Un traité datant de 1944 réglemente le partage des eaux le long du Rio Grande, suivant les contours du fleuve frontalier séparant les Etats-Unis du Mexique et les Etats-Unis d’Amérique. Cependant, avec la diminution du débit du fleuve, les deux pays se demandent si les volumes prévus dans le traité restent pertinents.
Le Rio Grande, l’un des plus longs fleuves du continent américain, a nécessité un accord entre les États-Unis d’Amérique et les Etats-Unis du Mexique (nom officiel du pays appelé plus couramment « Mexique ») pour le partage de ses eaux en raison de ses nombreux méandres. Un traité datant de 1944 établit les règles, notamment celle où le « Mexique » s’engage à libérer deux millions de litres d’eau en direction du Texas (Etat originellement mexicain devenu états-Unien après son annexion par les EUA, en 1845) lorsque le fleuve franchit à nouveau la frontière.
Selon le vieux traité, les engagements ne sont pas respectés. Le Texas n’a reçu que la moitié du volume d’eau convenu, ce qui a provoqué la colère des producteurs texans de canne à sucre. Certaines exploitations ont déjà fait faillite, tandis que d’autres craignent de ne pas disposer de suffisamment d’eau pour leur prochaine récolte. En premier lieu, ils ont blâmé leurs voisins mexicains pour ne pas respecter leurs engagements, ce qui a entraîné une escalade de la querelle vers une crise diplomatique. Des représentants du Texas ont écrit au département d’État états-unien pour demander la suspension des aides accordées au Mexique.
L’élue républicaine Monica De La Cruz réclame des sanctions : « Notre diplomatie a plein d’outils à sa disposition, pour forcer ou encourager vivement le Mexique à nous donner notre eau. Mais il ne l’a pas fait. » Cette députée républicaine en profite pour s’en prendre au gouvernement états-unien démocrate. On est en campagne électorale aux États-Unis d’Amérique et l’équation est vite faite. L’agacement des planteurs de canne est un excellent filon pour récupérer des votes aux prochaines élections.
Attribuer la responsabilité exclusive au Mexique ne prend pas en compte l’ensemble de la situation. Le véritable problème réside dans l’épuisement du vieux Rio Grande, sollicité de manière intensive des deux côtés de la frontière. C’est avant tout le constat que fait cette scientifique de l’Institut de recherche des ressources hydriques du Texas : « Les sources ont perdu 83% de leur flux d’origine depuis 1990. Les sources se tarissent à cause de l’accélération du rythme de croissance, de consommation, et elles sont en plus impactées par le changement climatique. »

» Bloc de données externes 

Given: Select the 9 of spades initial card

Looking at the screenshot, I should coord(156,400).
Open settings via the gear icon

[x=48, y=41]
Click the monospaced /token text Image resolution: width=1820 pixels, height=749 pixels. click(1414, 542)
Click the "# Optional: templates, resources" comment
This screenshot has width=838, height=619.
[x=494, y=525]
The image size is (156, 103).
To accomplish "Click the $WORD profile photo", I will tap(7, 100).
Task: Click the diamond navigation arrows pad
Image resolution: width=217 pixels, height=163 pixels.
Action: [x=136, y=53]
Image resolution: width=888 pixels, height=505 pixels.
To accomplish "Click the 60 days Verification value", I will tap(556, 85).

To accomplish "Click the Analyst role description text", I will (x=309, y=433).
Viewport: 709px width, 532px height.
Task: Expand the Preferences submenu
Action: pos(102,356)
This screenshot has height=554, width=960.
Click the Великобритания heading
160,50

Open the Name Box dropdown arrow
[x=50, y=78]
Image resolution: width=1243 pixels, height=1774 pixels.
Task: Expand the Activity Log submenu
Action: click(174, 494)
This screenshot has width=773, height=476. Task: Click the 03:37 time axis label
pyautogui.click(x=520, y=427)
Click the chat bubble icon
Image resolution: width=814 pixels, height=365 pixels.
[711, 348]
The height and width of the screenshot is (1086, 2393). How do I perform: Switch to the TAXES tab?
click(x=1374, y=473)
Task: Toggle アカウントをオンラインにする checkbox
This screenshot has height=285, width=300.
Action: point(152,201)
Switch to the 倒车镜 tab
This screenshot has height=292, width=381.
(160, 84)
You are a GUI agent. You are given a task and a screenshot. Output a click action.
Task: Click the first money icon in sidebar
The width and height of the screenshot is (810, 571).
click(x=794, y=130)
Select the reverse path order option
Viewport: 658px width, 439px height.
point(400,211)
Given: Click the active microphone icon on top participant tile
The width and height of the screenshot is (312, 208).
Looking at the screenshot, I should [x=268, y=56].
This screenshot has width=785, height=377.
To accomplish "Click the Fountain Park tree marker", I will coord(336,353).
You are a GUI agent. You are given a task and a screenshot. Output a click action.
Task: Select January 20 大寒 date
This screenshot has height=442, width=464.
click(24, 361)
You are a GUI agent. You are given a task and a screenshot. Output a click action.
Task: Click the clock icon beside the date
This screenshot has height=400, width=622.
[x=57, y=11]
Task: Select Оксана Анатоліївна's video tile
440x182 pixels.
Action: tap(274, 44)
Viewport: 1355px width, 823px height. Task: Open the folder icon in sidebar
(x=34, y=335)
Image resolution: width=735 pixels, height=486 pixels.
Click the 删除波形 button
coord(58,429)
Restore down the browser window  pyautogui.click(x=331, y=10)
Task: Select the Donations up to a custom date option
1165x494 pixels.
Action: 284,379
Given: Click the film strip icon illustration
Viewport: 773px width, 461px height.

Si l’on considère que la nature ne connaît pas de frontières, les Etats-Unis du Mexique et les États-Unis d’Amérique sont tous deux affectés de manière similaire par la diminution du débit du fleuve. La pénurie d’eau est un problème persistant depuis de nombreuses années, en partie à cause de certaines entreprises états-uniennes. Dans le Chiapas, par exemple, la délocalisation des usines Coca-Cola a entraîné une surexploitation des nappes phréatiques, privant ainsi des communautés entières d’eau potable.
Avant de se blâmer mutuellement, il est crucial de se demander si les volumes d’eau établis dans un traité datant de 1944 demeurent pertinents à notre époque, compte tenu de la surexploitation et du changement climatique.